After walking through this experience as I have, I fully-believe that empathy and “shoulds” will never bring us where we want to be. When I talk to Black Americans, I hear many bemoan how slowly the whole “race for equality” is moving. Perhaps it is because we believe that progress is reliant upon kind and empathetic white people who can only step out of our shiny world long enough to see oppression for a limited time before we tire and move on to something else. Is that wrong of white people? No, it isn’t. It is just what is. It is as good as empathy can give us. It is that we’re on a gravel road riddled with potholes instead of a freeway. If we want a freeway, we need a little selfishness. I’m not talking about the kind of selfishness that will step on others to get ahead or the kind that thinks we are better than others.

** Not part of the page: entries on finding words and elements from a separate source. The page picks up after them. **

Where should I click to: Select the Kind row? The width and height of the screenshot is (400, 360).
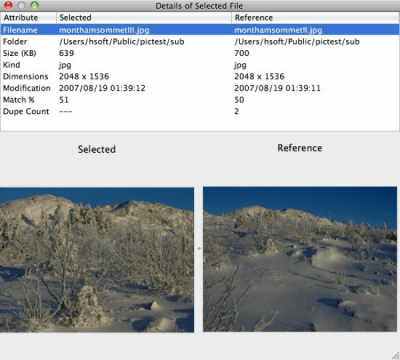[200, 65]
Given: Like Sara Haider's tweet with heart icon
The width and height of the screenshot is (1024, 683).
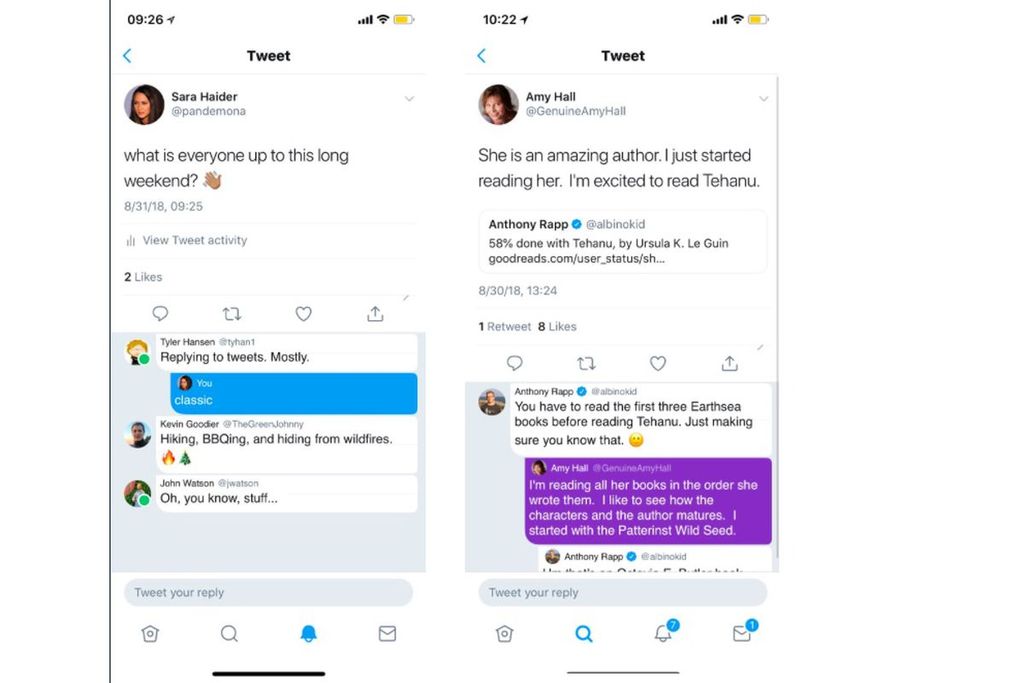Looking at the screenshot, I should pos(303,314).
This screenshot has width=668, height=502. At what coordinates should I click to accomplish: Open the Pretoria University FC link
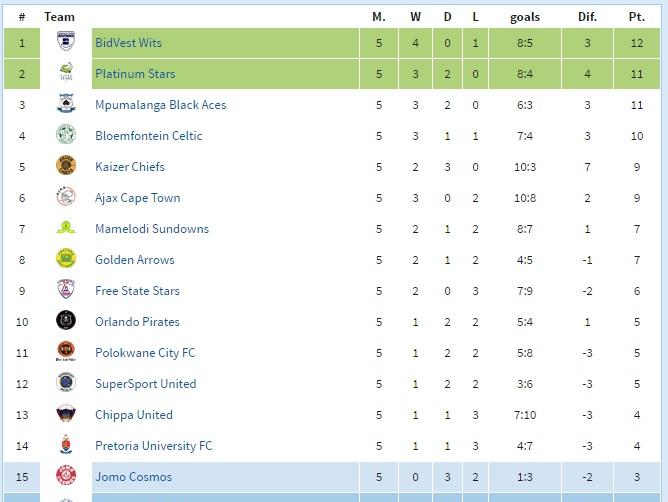coord(154,446)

I am talking about having our own internal drive with our own built-in reward system.

We need to see what is in it for us:

  • See where our culture has hurt us and how it continues to hold us to a standard of perfection while killing every opportunity for authenticity.
  • See where authentic relationships can give us richness in life that we’ve never had.
  • Be able to “selfishly” see how having the freedom to walk through grief and not having to say we’re fine is something we will all need at some point and time.
  • See how all of the hate-talk we replay for ourselves is something we can never heal from as long as the tyrant of composure micromanages every action and word that comes out of us by pushing the play button on that self-hate tape over and over again.
  • We need the freedom to make a few mistakes and get some warmth and genuine love without the side hug and accompanying awkward pat going on.
  • We need the freedom to stop playing the game of pushing and pulling people around us to a comfortable distance by vacillating between connecting and then playing it cool so as not to appear too needy.

White people, we’re in a prison that we don’t realize we’re in and maybe we can only get out of that with some exposure to Black Culture to show us ourselves a bit. Scary? Of course, but. I find that courage grows exponentially when we are operating out of a sense of our true selves and being full-on authentic without the prisons that the tyrant of composure requires that we live in.

As for me, I’m one white person who is picking and choosing what social norms I want to live by now. I grew up upper-class, white, and a private school girl. That culture shaped me, but I don’t have to play by the rules anymore. I can see things that I could never see before and now I get to redefine white culture and be what I SHOULD BE.